DATA LINES
- - - - - - -
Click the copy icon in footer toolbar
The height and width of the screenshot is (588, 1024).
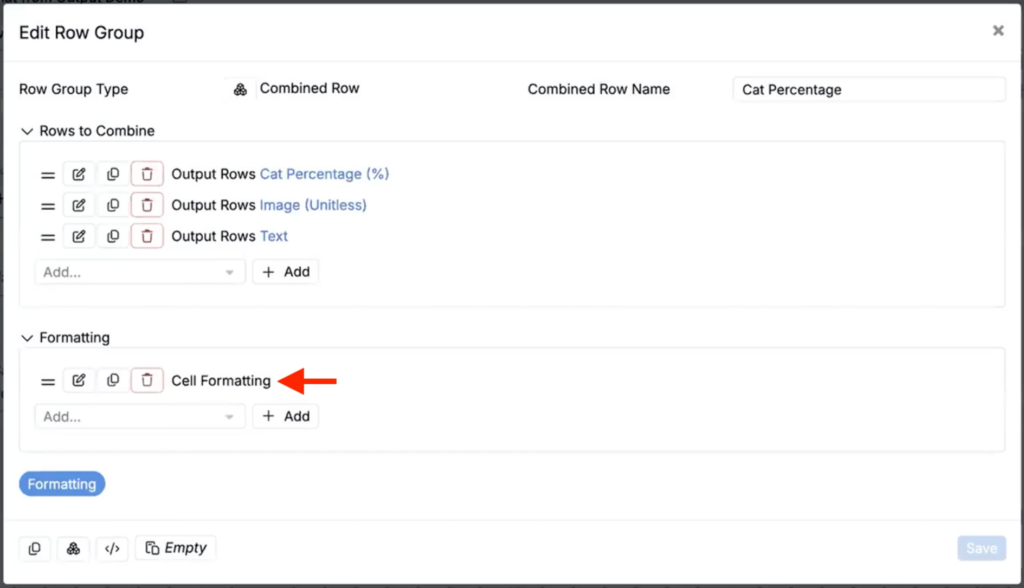coord(35,548)
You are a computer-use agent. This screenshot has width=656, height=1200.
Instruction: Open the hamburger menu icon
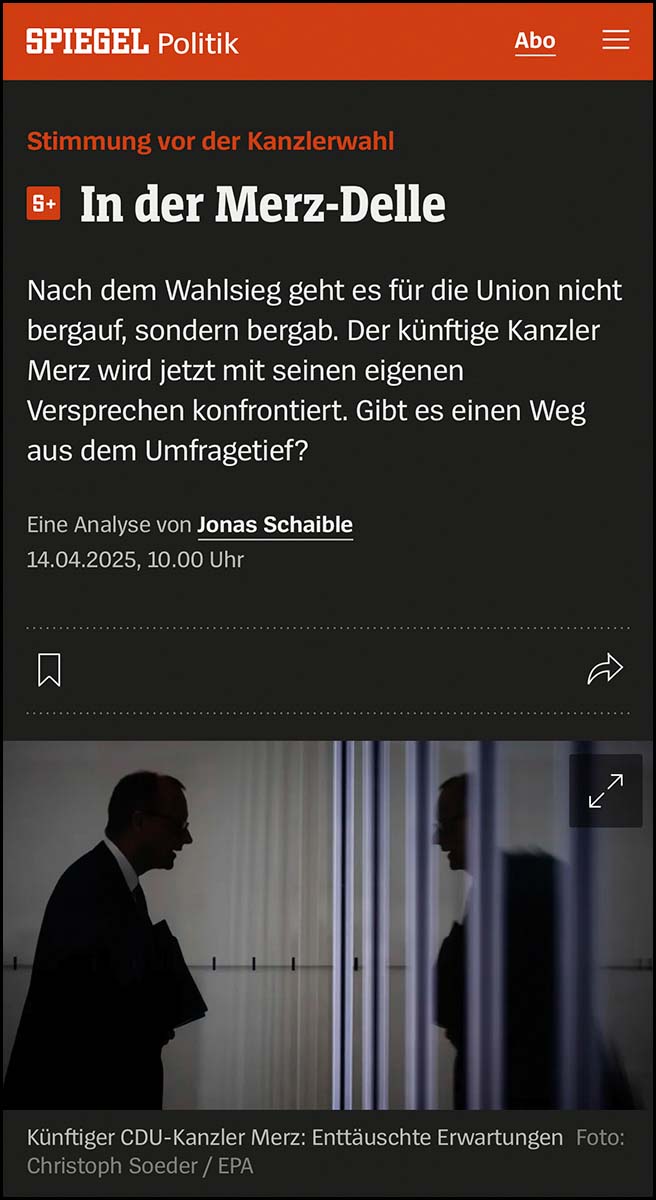(x=615, y=40)
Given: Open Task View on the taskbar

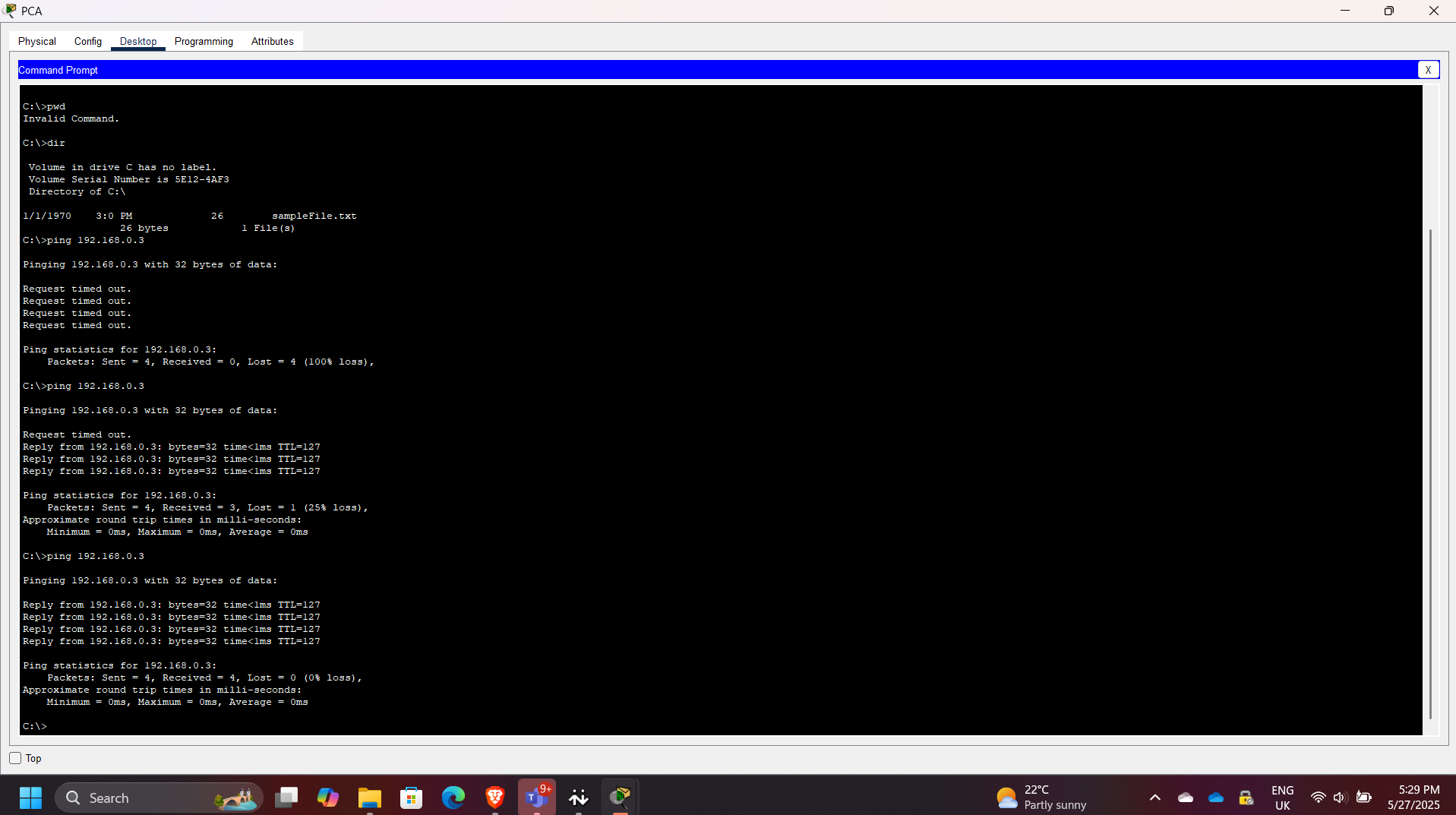Looking at the screenshot, I should click(x=286, y=797).
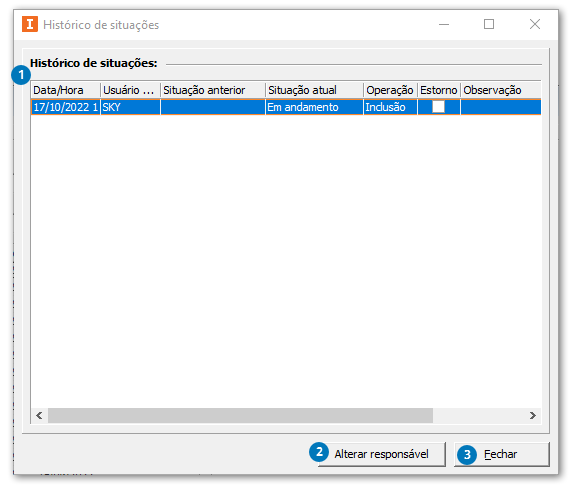This screenshot has height=488, width=572.
Task: Click the blue number 3 marker badge
Action: 467,455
- - - - - - -
PROMPT
Pull out every line of the records that contains the word "icon", and copy each one in full. Case counts.

WRITTEN SOLUTION
Click the copy icon in footer toolbar
Instruction: Open the hamburger menu icon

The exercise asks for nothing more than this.